GIVEN INSTRUCTION:
Copy out the lines that open with the one containing "Task: Click the purple color swatch" and close with the one containing "The height and width of the screenshot is (858, 940).", keeping both of those lines and changing nothing.

DATA PROVIDED:
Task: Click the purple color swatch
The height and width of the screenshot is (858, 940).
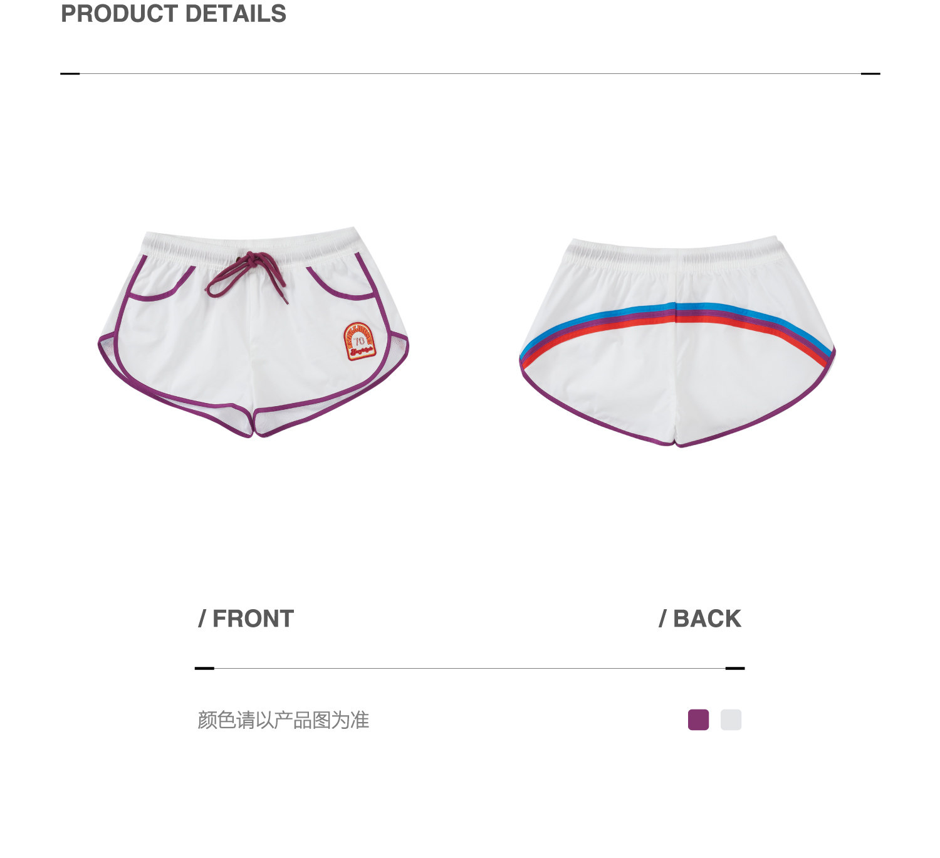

---

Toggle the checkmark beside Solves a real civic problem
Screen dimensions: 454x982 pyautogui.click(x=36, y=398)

==

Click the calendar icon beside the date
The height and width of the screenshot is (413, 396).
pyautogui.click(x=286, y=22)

CORRECT RESULT:
Task: Click the purple color swatch
The height and width of the screenshot is (858, 940).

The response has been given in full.